The easiest thing I can think of is Kaiserschmarrn (roughly pronounced Kai-sir-shmarn). If you have a little bit of baking experience, it's really easy to do. It's basically a variant on a pancake. Kaiserschmarrn is to pancakes as scrambled eggs are to fried eggs. I know from experience that trying to bake quietly is nigh impossible if you haven't made the particular recipe, like, twenty times and know it by heart, so I'd recommend making the batter now and storing it in the fridge overnight.

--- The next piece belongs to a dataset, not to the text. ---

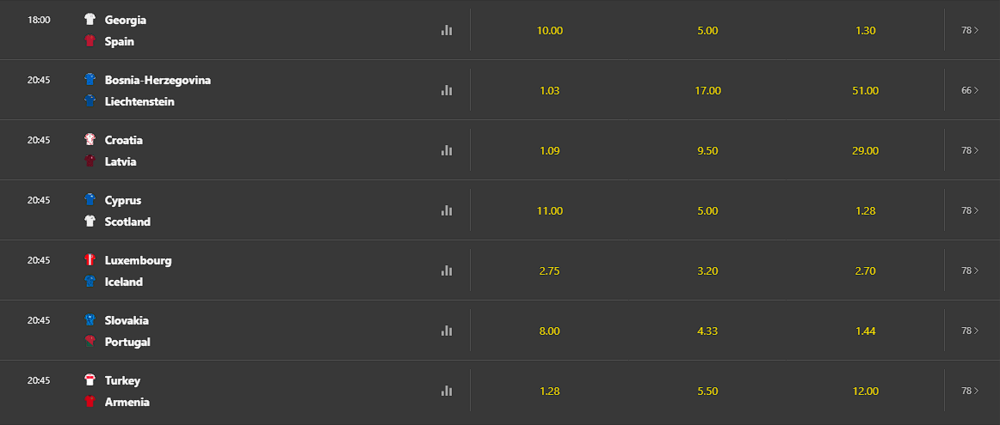Show more markets for Turkey vs Armenia
1000x425 pixels.
point(969,390)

Turn an oven burner onto medium. Once you're good at this process, I'd turn it onto high as it will go faster, but defiantly start out at medium heat. Before you start the batter, put a non-stick frying pan over the burner to start heating up. This will make your life a whole heck of a lot easier later on. If you don't have a non-stick frying pan handy, you can use a regular one and put a pat of butter into it right before you put in the goo. Let it melt down a bit, then swish it around the pan until you get bored of the whole process. You'll also want a plastic spatula. Make sure that it's not metal, because it will scrape up the pan, and if it's a good spatula, all the better. (Not super bendy)
If you already have made the batter, hang tight, if not, here you go.

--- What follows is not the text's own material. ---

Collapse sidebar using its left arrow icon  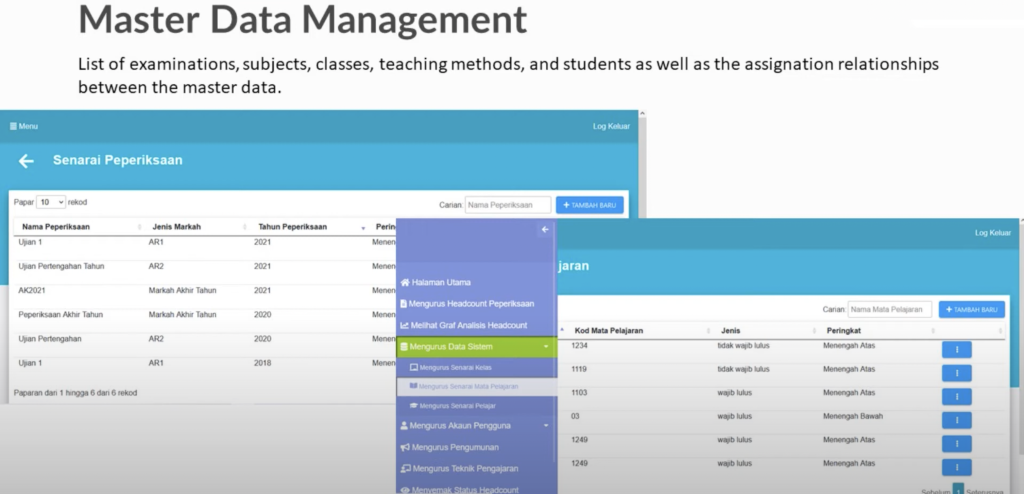545,230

In a medium sized baking bowl, combine 1.5 cups of milk, and 4 eggs. Beat with a whisk or wooden spoon until the eggs are mixed in thoroughly, then add 2.5 tablespoons of sugar. Gradually add in a cup of flour. By gradually, I mean dump in about a third of the flour, mix, another third, mix, and then the rest. If you want to be presise, use a third cup three times. By doing this, you'll get less lumps, albiet some. Don't worry about the lumps, since they really don't affect anything. If you're making this beforehand, cover the bowl with Saran wrap and hide it in the back of the fridge.

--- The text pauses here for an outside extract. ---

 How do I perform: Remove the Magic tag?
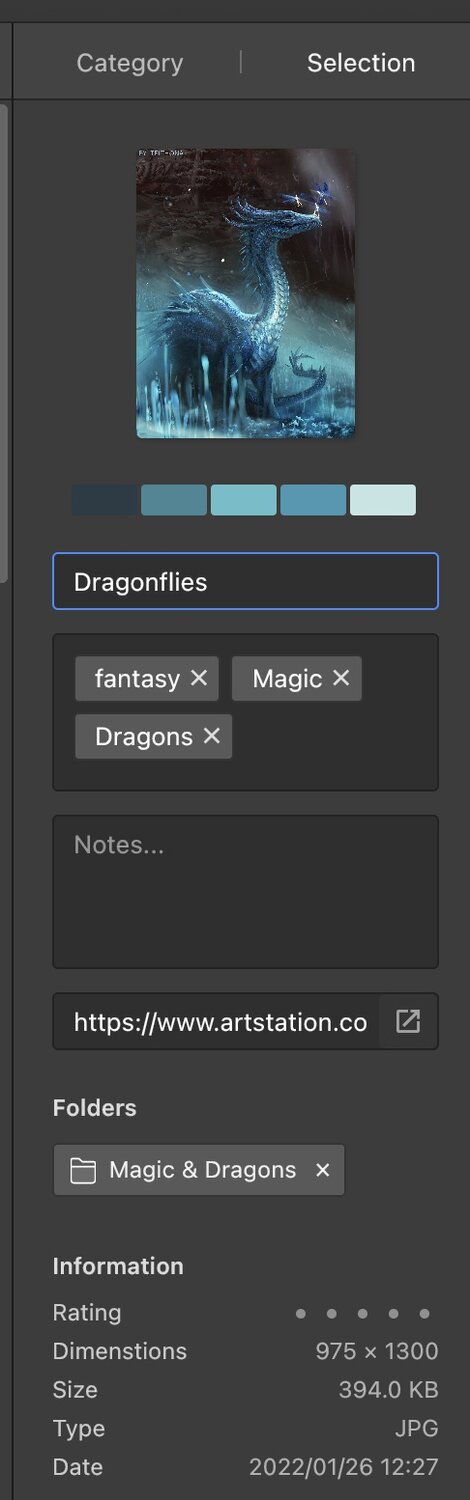(x=341, y=678)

Whatever you choose to do, you now have a bowl of batter. Add about half of it to your heated pan. I can't give you an exact amount of what half is, since I just eyeball it, but just get as close as you can. Since you're on medium heat, it's going to take a couple minutes for one side to cook, but keep checking to make sure it doesn't get crispier than you want. If the top starts to bubble, that's a good indicator that it's ready to flip, but don't count on that to always work. Slide your spatula under one of the edges and lift it up. Only flip it if it's somewhere in the range of golden-y brown to dark brown.
You can try to flip the "pancake" in one piece, but it's always easier for me to cut it in half by sliding the spatula down the middle and flipping both sides respectively. Once your cooked side is now facing up, again use your spatula to cut everything up into bite sized pieces. Cook the rest by treating it like scrambled eggs until both sides are cooked. Split it up over two plates, and there you go. This amount should feed two, but you can always double or triple the measurements to feed more people. Just make sure to plan out how much you want so you can make the appropriate amount of batter beforehand.
At this point, there's several things you can do. I like to put applesauce and powdered sugar over it, but I've tried melted chocolate, lemon juice and powdered sugar, cinnamon and powdered sugar, and syrup and they were all very yummy. You'll probably want to triple the recipe, one batch for your parents, another batch for you and your sibling, and the third batch in case you overcook it or something, or maybe just so people can have leftovers. If you do this, use a bigger bowl and just pour enough batter into the pan so the bottom's covered.
I know that's a lot of stuff, but I promise you that it's really simple. Good luck with it, and have a nice Christmas!